Да он и сам простился со стихами.
Сновал по электричкам день-деньской,
Пока не отравился пирожками
На дальнем полустанке в час ночной...
В тот день позвонил наш общий приятель, стихотворец, но очень скрытный, долго не
подававший вида, что тоже причастен к поэтическим делам, — позвонил Толя Акимов,
сообщил загробным голосом ужасную весть, просил обязательно быть на гражданской
панихиде, на прощании с онемевшим телом твоим и с живым, вечным духом, который,
по христианской вере, был еще рядом, витал над своей материальной обителью.
Второй раз — обухом по голове.
Я только что приехал из родных мест, где закопал в песчаную минусинскую землю
отца моего, и был в таком состоянии, что не пошел, дружище, проститься с тобой.
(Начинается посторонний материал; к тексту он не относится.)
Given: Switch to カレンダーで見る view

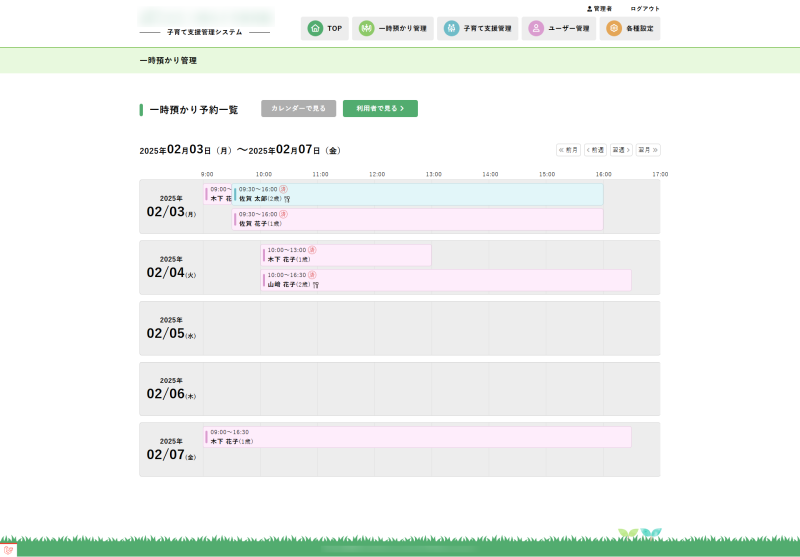Looking at the screenshot, I should (x=298, y=108).

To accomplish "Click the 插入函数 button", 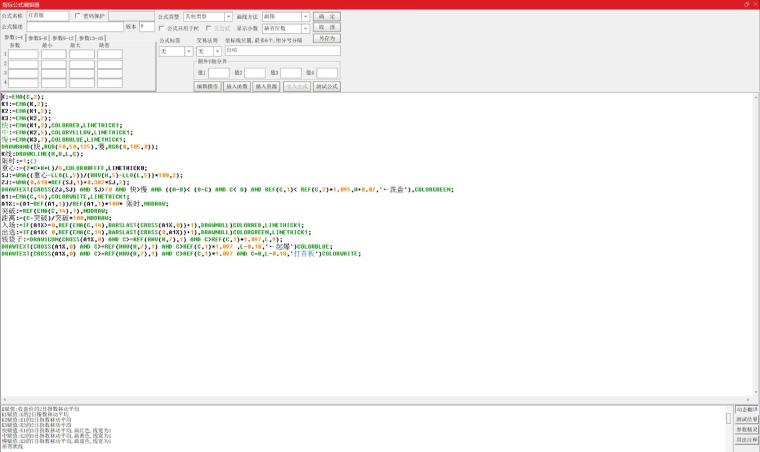I will click(237, 87).
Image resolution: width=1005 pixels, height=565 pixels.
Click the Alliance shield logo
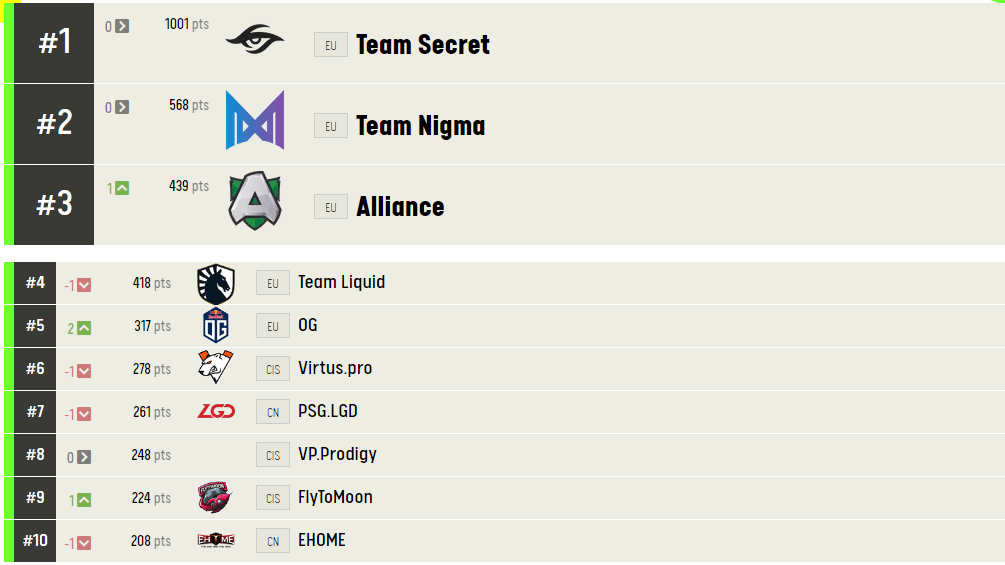pos(255,201)
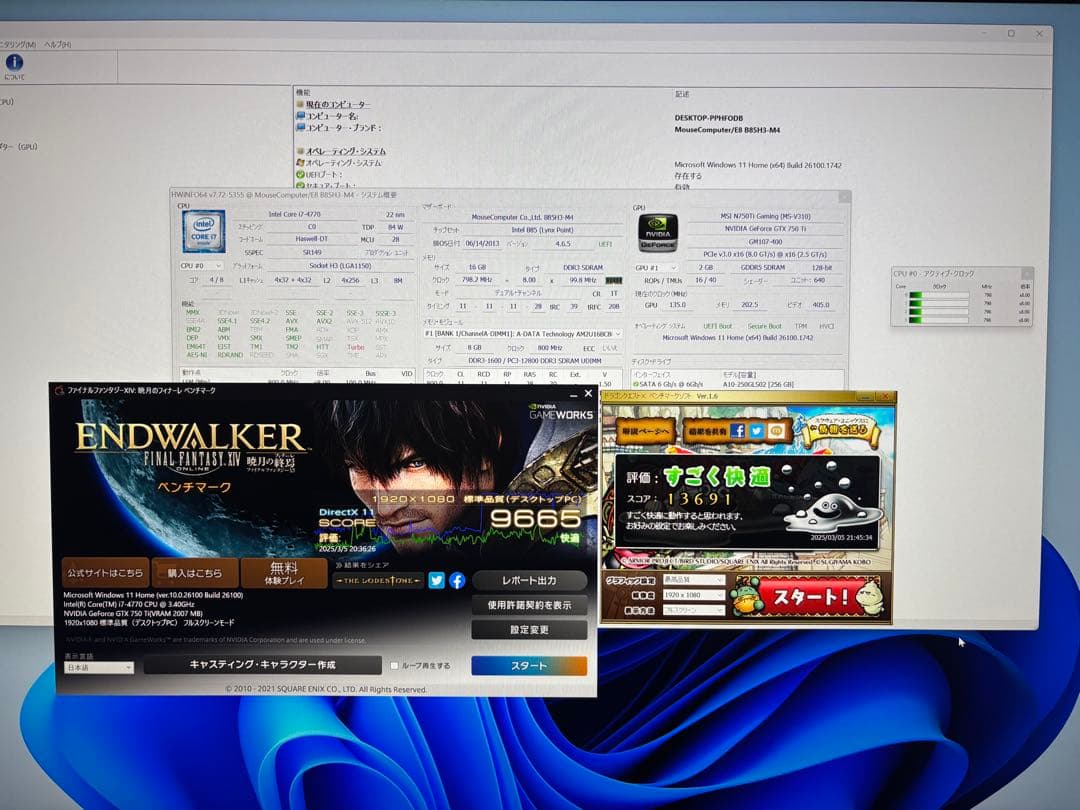This screenshot has width=1080, height=810.
Task: Open the ヘルプ(H) menu in HWiNFO
Action: (58, 44)
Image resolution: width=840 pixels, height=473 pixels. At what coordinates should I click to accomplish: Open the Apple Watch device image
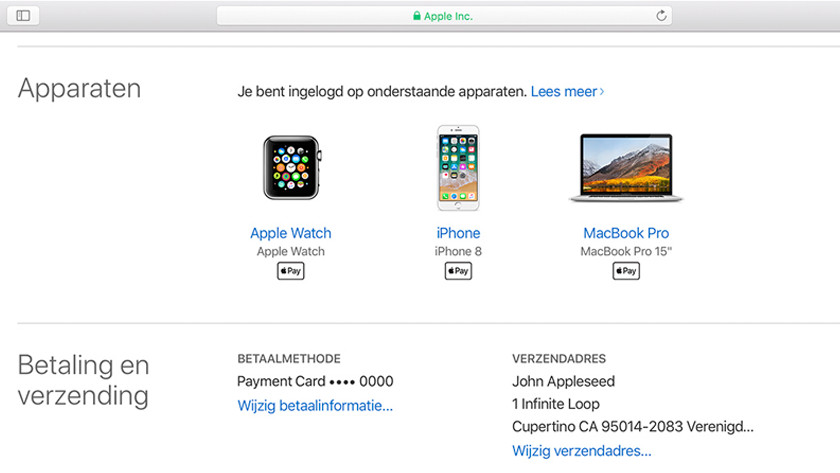pos(291,168)
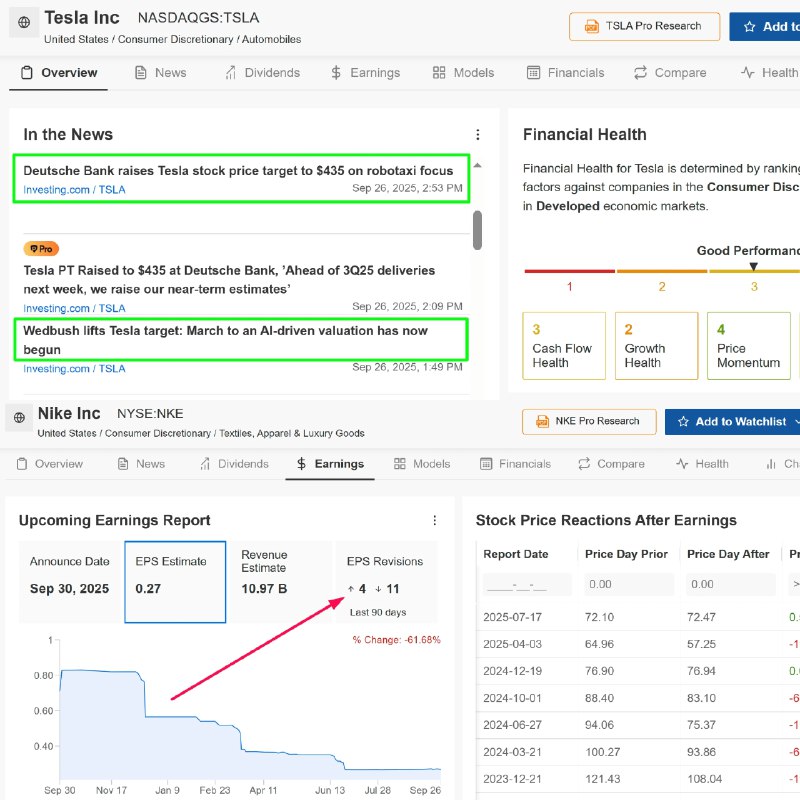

Подумал: буду помнить и без официального прощания. И вспоминал поначалу
частенько. Некому было прочитать новые стихи. Прочитать по той нашей многолетней
привычке, когда после трудового «насменовского» дня (молодежная газета «На
смену!» была для нас общим рабочим местом) мы шли ко мне домой, усаживались за
большим кухонным столом и доверяли друг другу свои вирши.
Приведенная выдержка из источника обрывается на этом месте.